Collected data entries
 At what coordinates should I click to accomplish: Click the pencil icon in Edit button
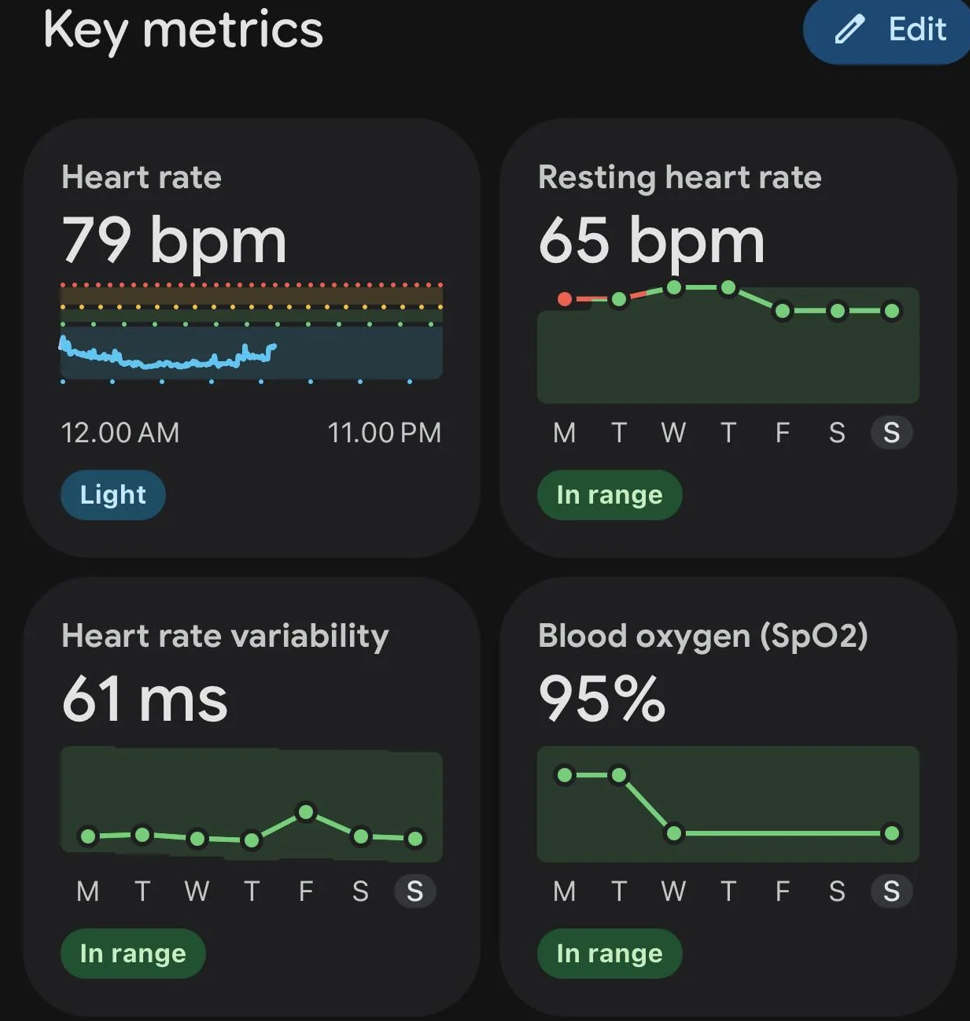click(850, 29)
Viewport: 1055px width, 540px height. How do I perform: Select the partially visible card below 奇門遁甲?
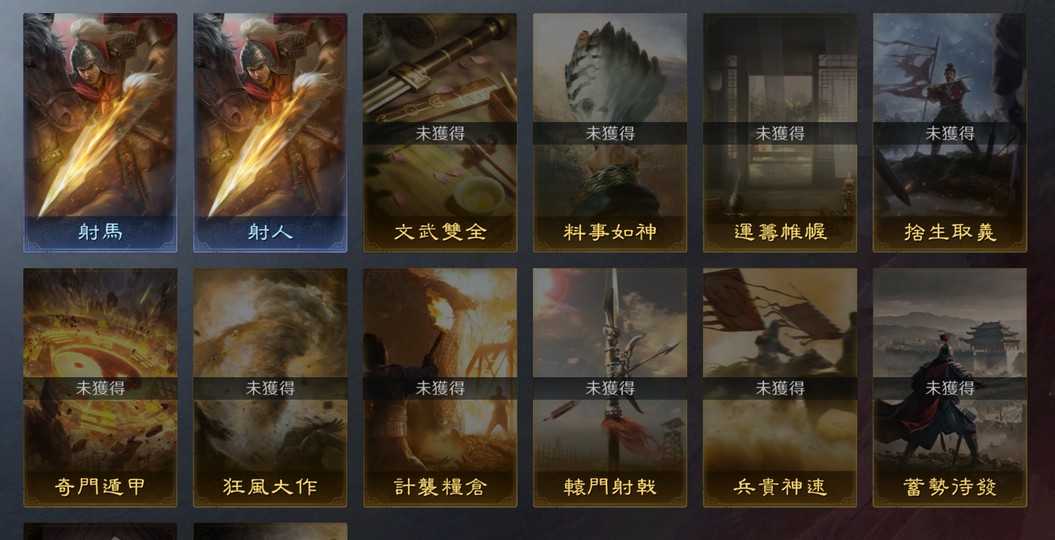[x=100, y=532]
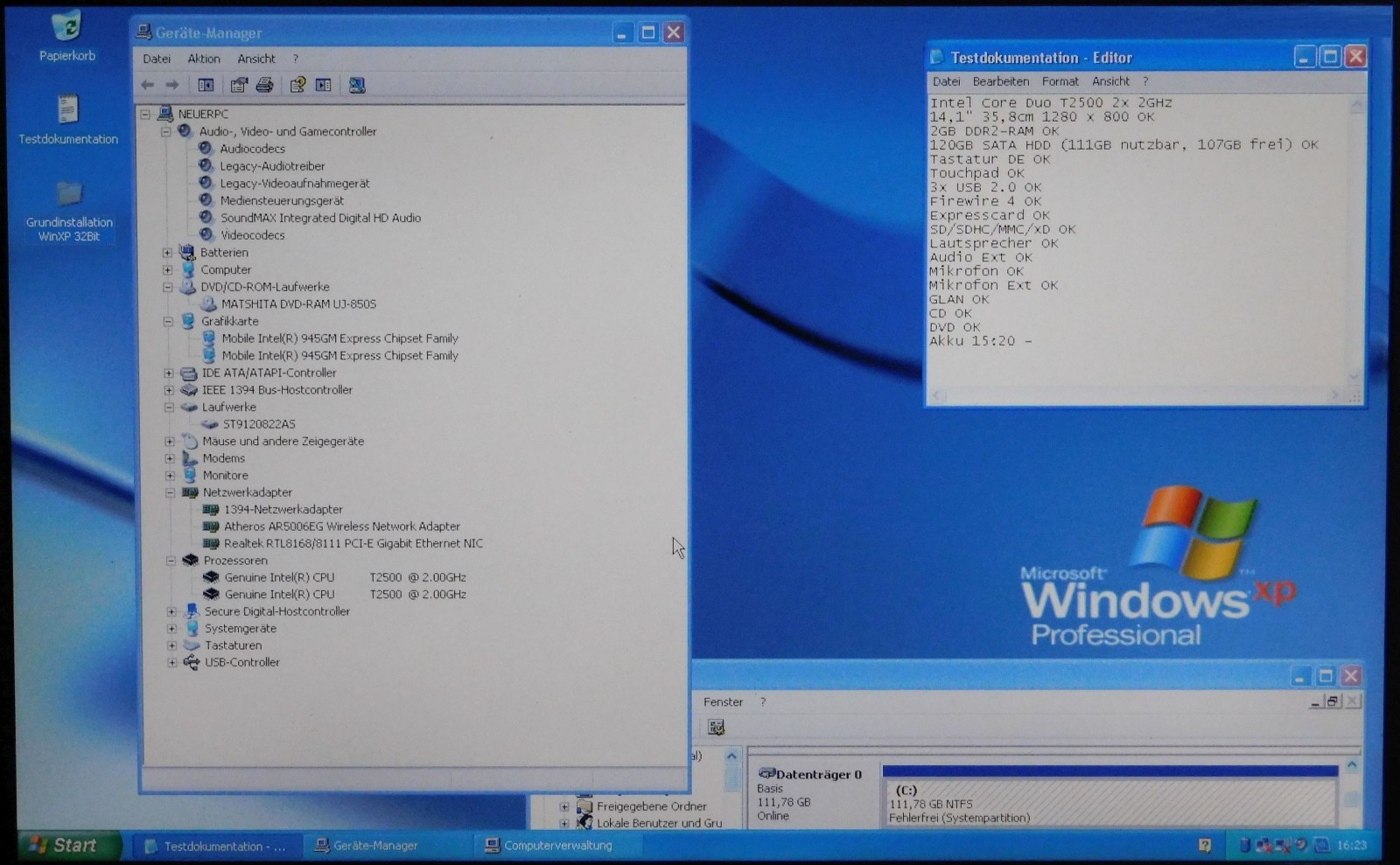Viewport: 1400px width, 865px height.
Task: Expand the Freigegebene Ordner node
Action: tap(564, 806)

==

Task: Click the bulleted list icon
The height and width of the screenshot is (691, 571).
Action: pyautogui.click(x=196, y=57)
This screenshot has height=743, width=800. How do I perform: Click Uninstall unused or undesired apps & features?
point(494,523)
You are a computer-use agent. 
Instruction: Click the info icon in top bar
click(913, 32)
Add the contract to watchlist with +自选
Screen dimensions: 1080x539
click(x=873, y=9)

◆ EXERCISE PROMPT
One stretch of the lines above is wanted, from the line that contains "Task: Click the bulleted list icon" through the line that contains "You are a computer-use agent.". Output it exactly.

◆ ANSWER SECTION
Task: Click the bulleted list icon
The height and width of the screenshot is (691, 571).
Action: pyautogui.click(x=196, y=57)
This screenshot has height=743, width=800. How do I perform: Click Uninstall unused or undesired apps & features?
point(494,523)
You are a computer-use agent. 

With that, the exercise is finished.